- RECORDS PROVIDED:
_ _ _

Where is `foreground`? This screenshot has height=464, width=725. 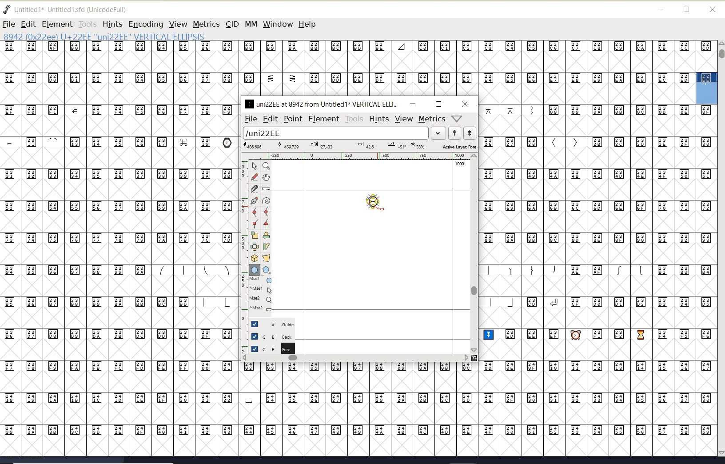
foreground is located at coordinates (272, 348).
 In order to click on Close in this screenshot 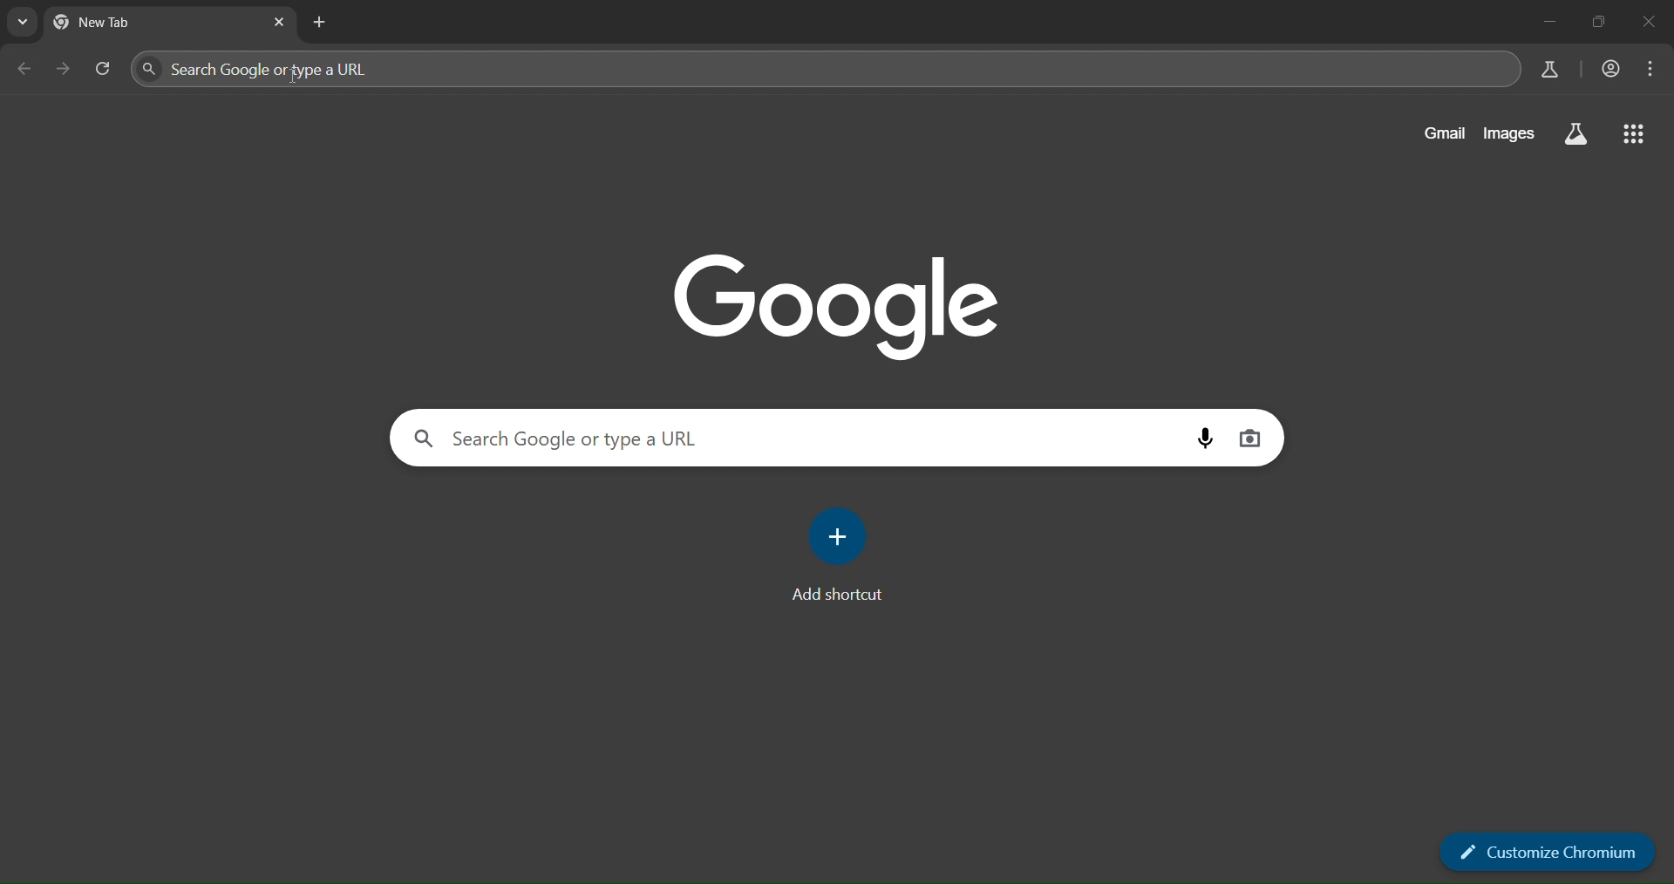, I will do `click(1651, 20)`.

_ _ _

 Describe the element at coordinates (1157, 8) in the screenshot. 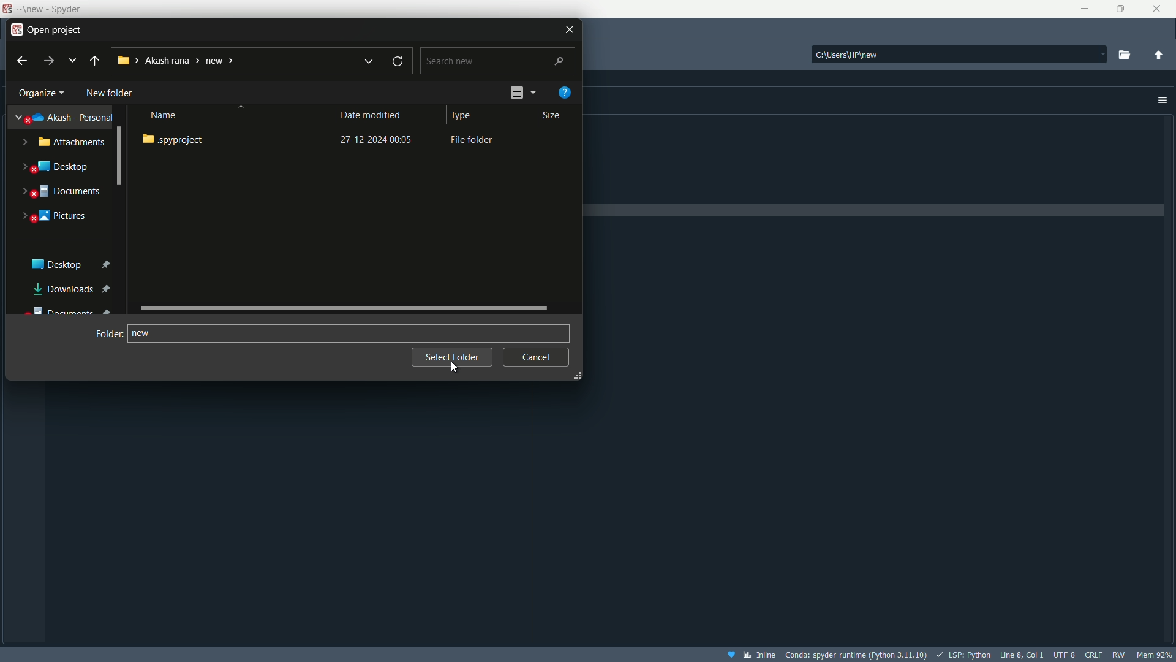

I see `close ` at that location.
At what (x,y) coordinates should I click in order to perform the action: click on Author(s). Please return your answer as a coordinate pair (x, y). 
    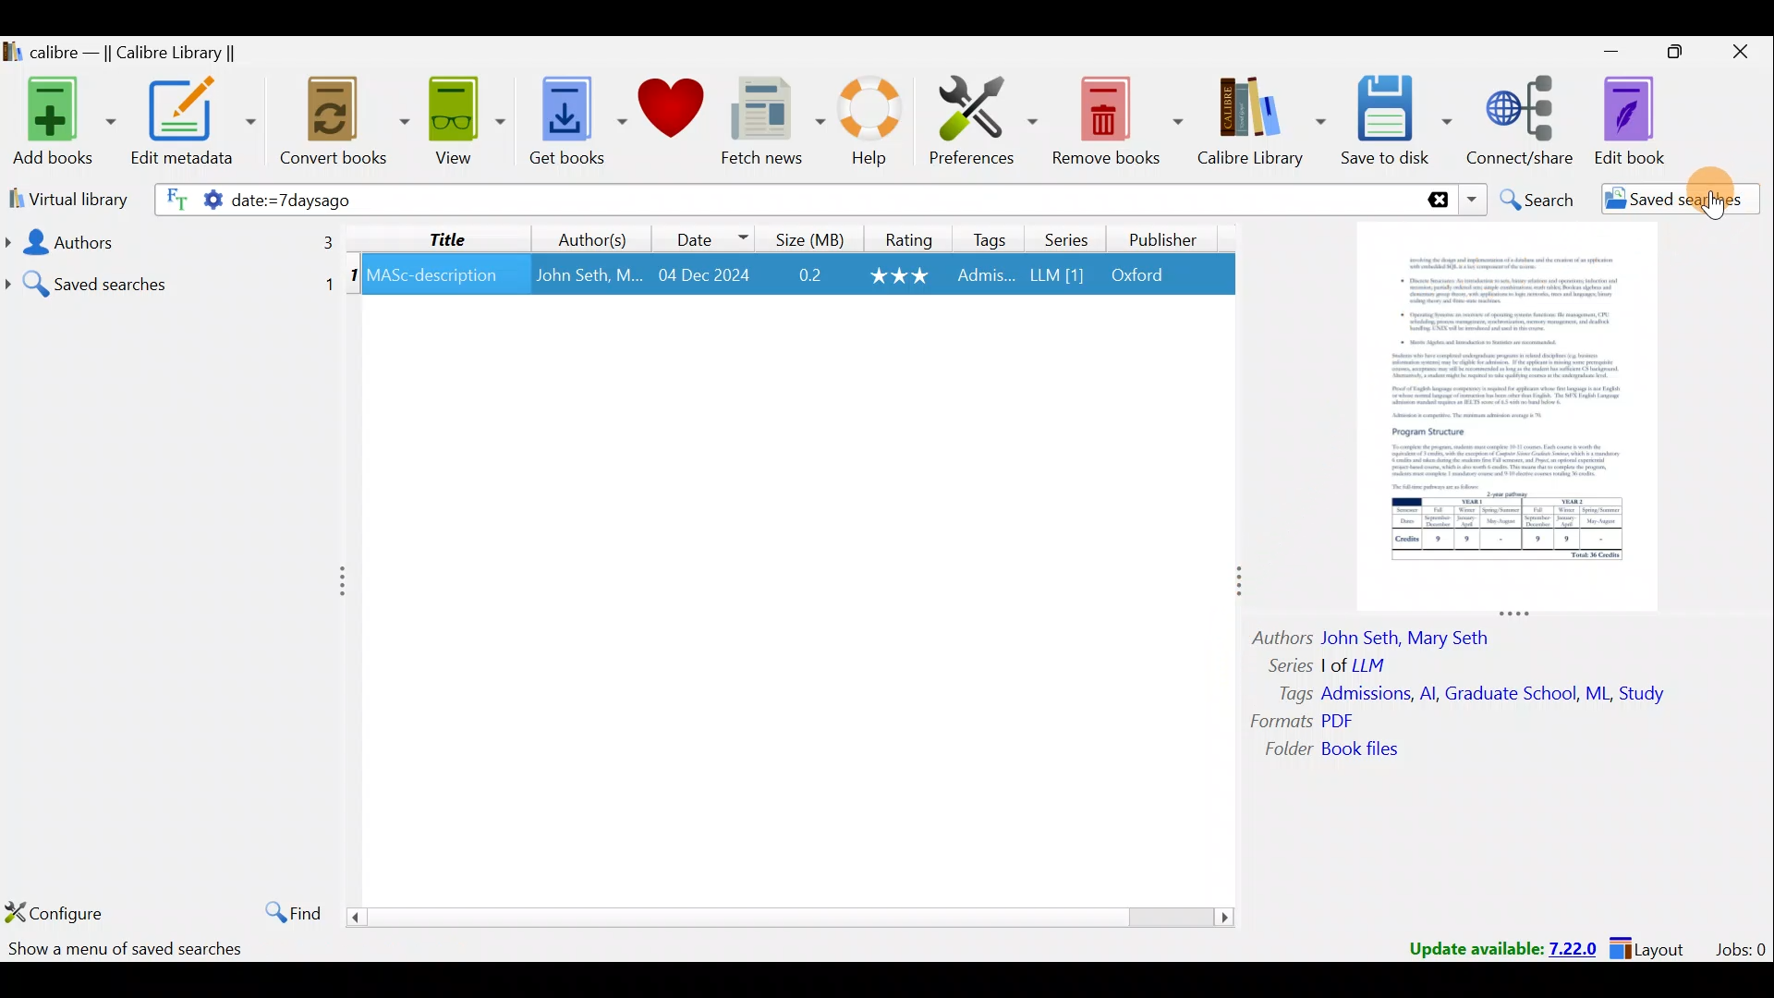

_ _ _

- WRITTEN EXERCISE:
Copy out the material from the line that has "Describe the element" through the line that has "At what (x,y)", switching "screenshot" to "screen image" and changing nothing else. Leave the pictures out.

- THE REPLY:
 Describe the element at coordinates (1157, 8) in the screen image. 

I see `close ` at that location.
At what (x,y) coordinates should I click in order to perform the action: click on Author(s). Please return your answer as a coordinate pair (x, y). 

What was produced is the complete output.